| Fragmento del texto |
+--

En este mundo en el que estamos hay asuntos que tienen mucha importancia, pero también una cierta dificultad. Uno de ellos es el de tener la suficiente sensibilidad como para captar y asumir los valores que nos construyen como seres humanos y que permiten construir un mundo mejor. Otro es, una vez asumidos unos valores, establecer razonadamente, no por mero interés, unas preferencias de unos sobre otros, una jerarquía de valores válida en cada caso.
Por ejemplo, ante una enfermedad contagiosa, una persona puede poner como prioritario el valor de la salud, tanto la suya como la de los demás, y consecuentemente se vacunará; otra, en cambio, considerará que su derecho a no medicarse más que cuando le dé la gana es superior al valor de la salud propia y de los demás. O también, un Gobierno puede considerar prioritario el valor de la salud de la población y unos jueces creer que por encima de ese valor está el derecho del que no se quiere vacunar a poder moverse libremente por donde quiera, aunque así contagie a muchos.
Cada cual justificará sus posturas con las oportunas razones, pero, por lo que se ve, es muy difícil hacerlo de manera convincente para que beneficie también a cualquier persona que esté más allá de la propia piel. La propia piel es la barrera ideológica, intelectual y moral de un número cada vez mayor de personas.

+--

| Datos proporcionados |
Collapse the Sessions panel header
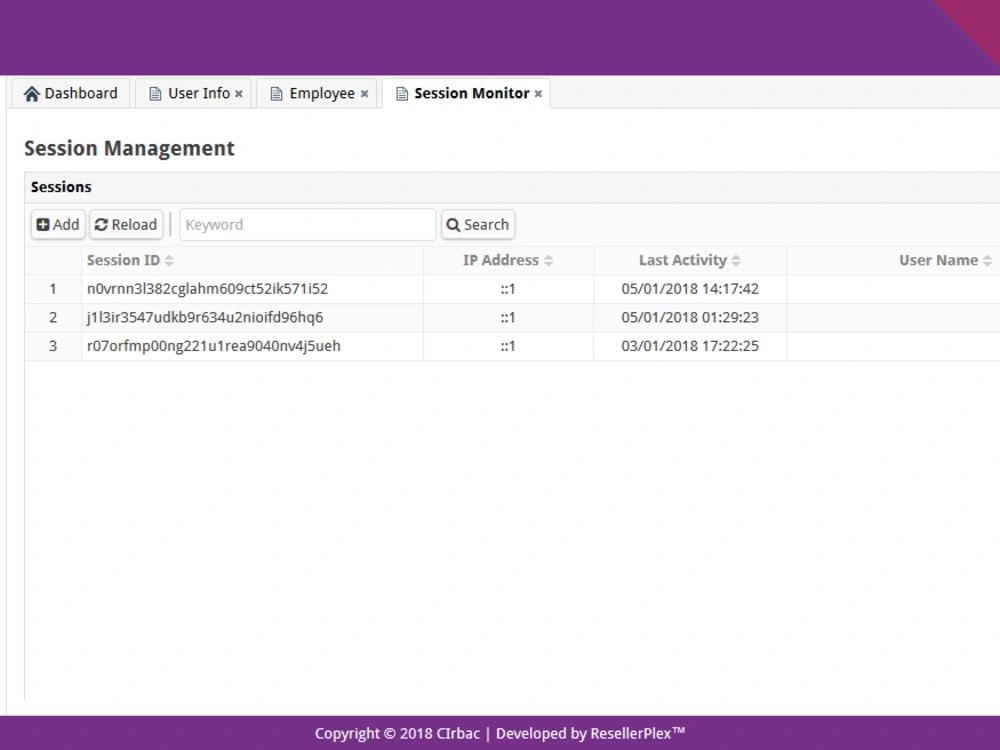This screenshot has height=750, width=1000. click(x=61, y=187)
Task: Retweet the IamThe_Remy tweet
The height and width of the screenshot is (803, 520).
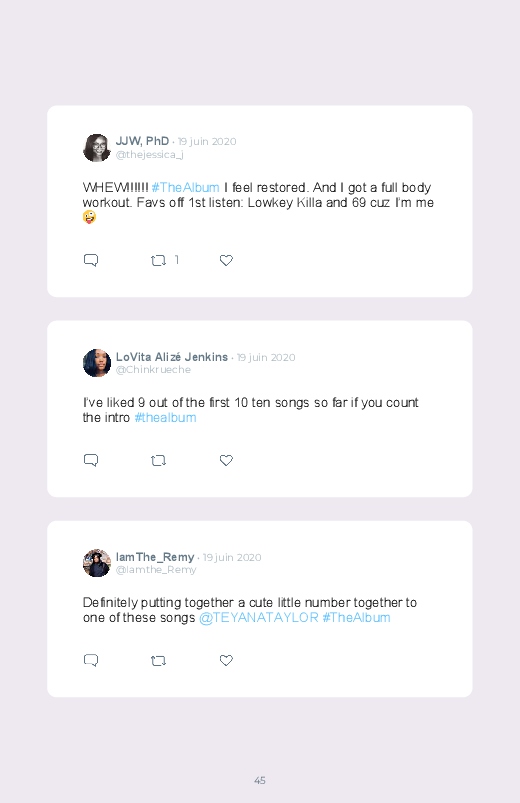Action: 158,661
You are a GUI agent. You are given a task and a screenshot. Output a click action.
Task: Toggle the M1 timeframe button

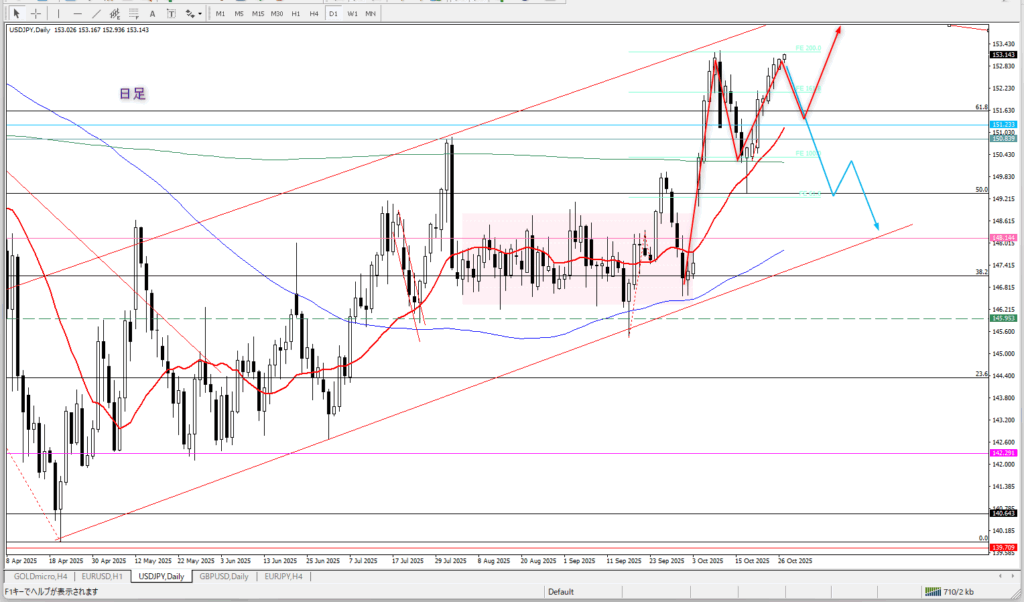click(x=220, y=13)
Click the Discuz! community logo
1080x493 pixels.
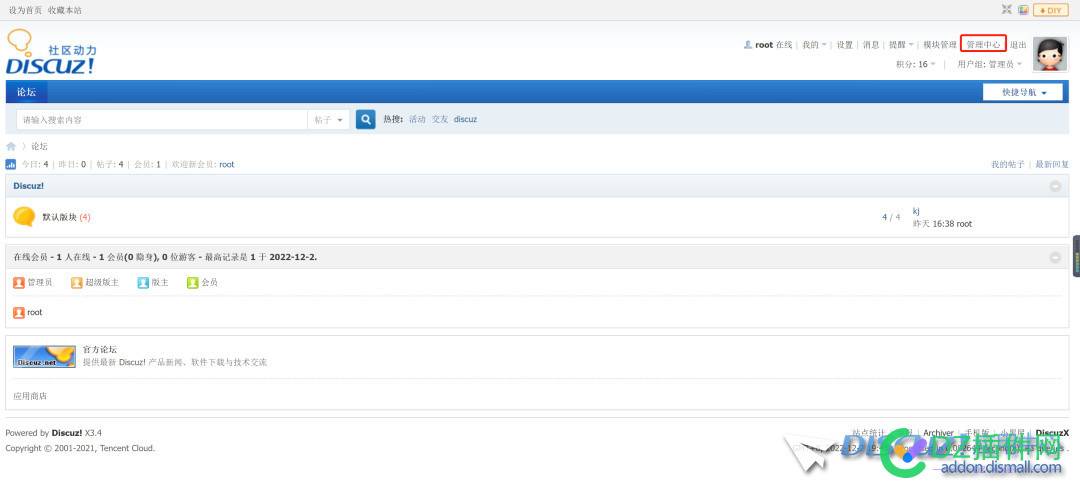(x=52, y=52)

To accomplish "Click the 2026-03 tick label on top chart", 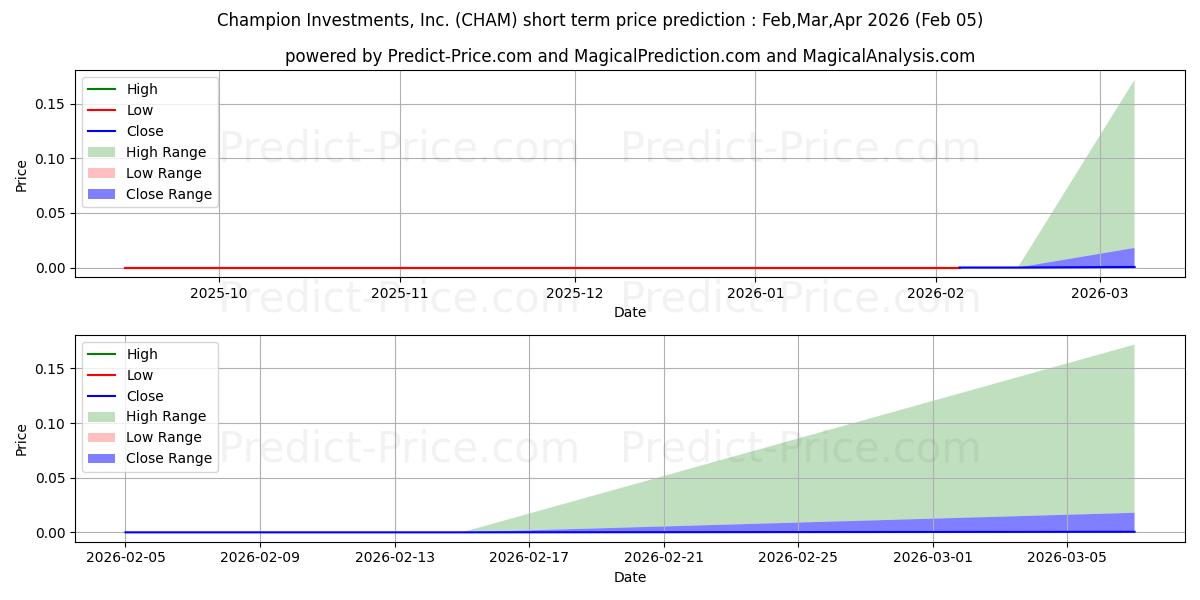I will [x=1100, y=293].
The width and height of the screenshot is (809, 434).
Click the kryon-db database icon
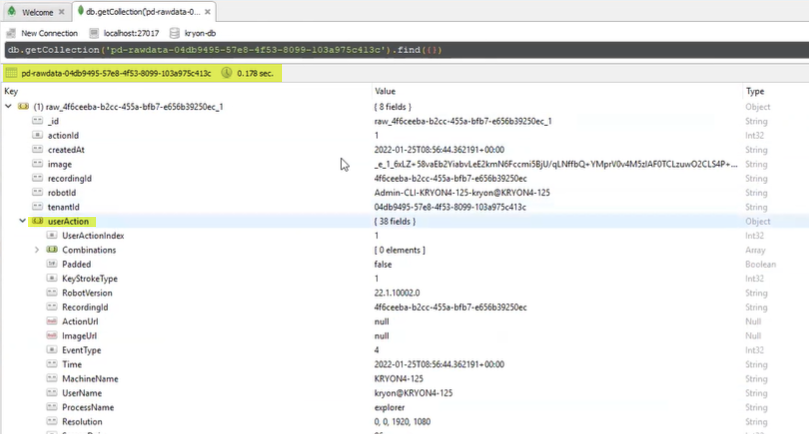point(175,33)
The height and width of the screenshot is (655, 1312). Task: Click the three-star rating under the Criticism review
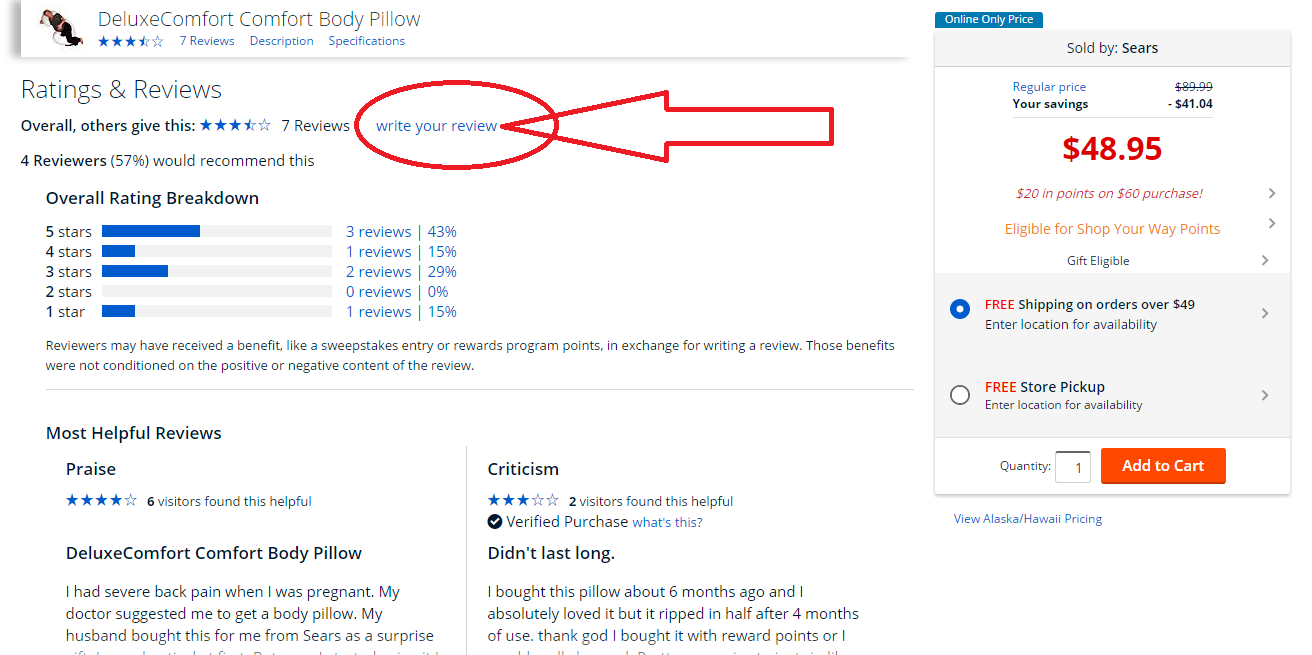point(523,499)
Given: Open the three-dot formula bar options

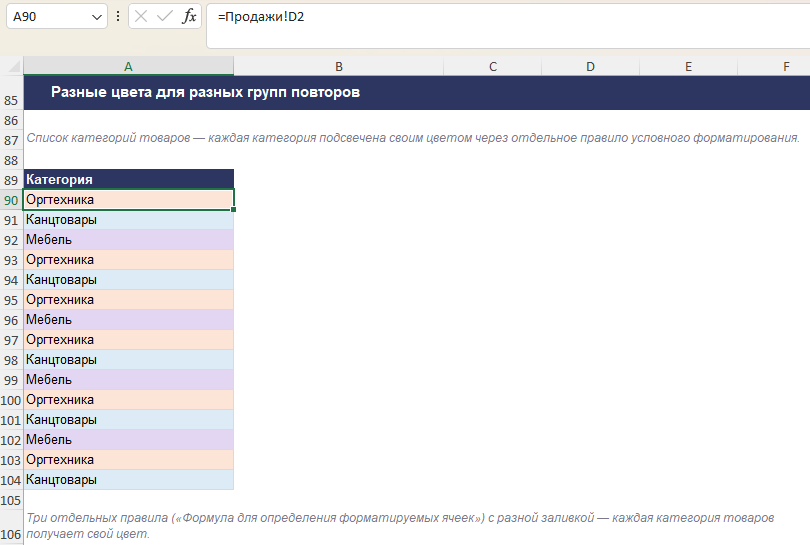Looking at the screenshot, I should click(118, 17).
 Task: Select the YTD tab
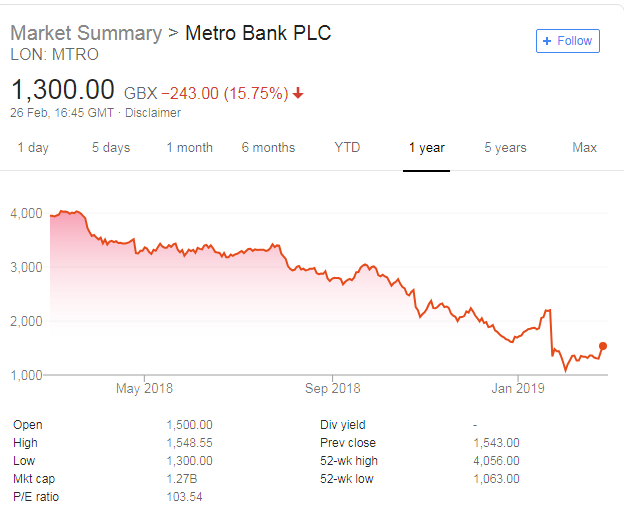click(347, 148)
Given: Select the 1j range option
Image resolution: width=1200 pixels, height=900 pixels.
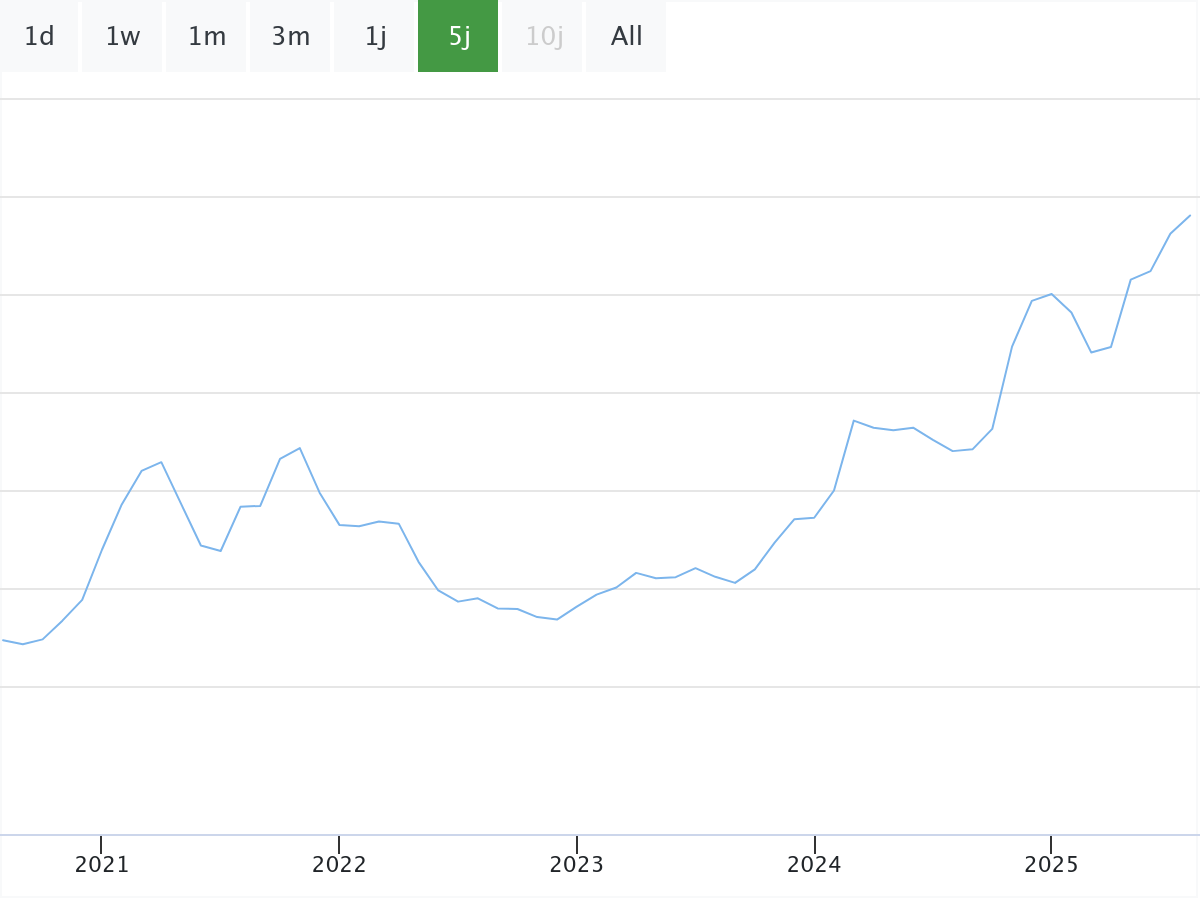Looking at the screenshot, I should click(x=375, y=37).
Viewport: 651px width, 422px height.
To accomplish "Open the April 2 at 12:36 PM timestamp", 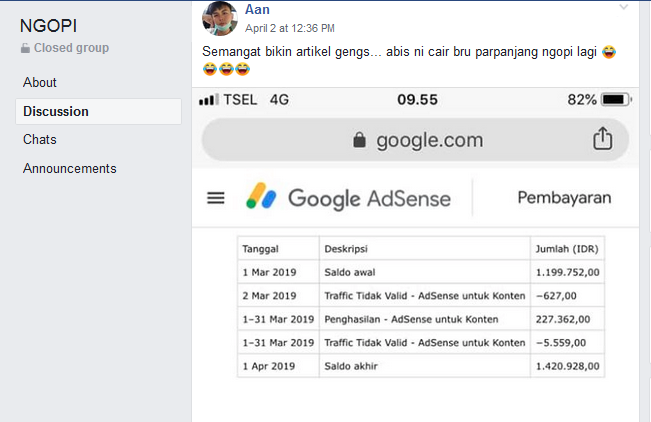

+--

| Consigna |
Contesta estas preguntas sobre el fragmento acerca de los valores:
1. ¿Qué hará la persona que pone como prioritario el valor de la salud?
2. ¿Qué derecho consideran unos jueces que está por encima del valor de la salud de la población?
3. ¿Qué es la propia piel para un número cada vez mayor de personas?
Las líneas proceden de una fuente distinta de la del fragmento.

| Respuesta |
1. Se vacunará.
2. El derecho del que no se quiere vacunar a poder moverse libremente por donde quiera.
3. La barrera ideológica, intelectual y moral.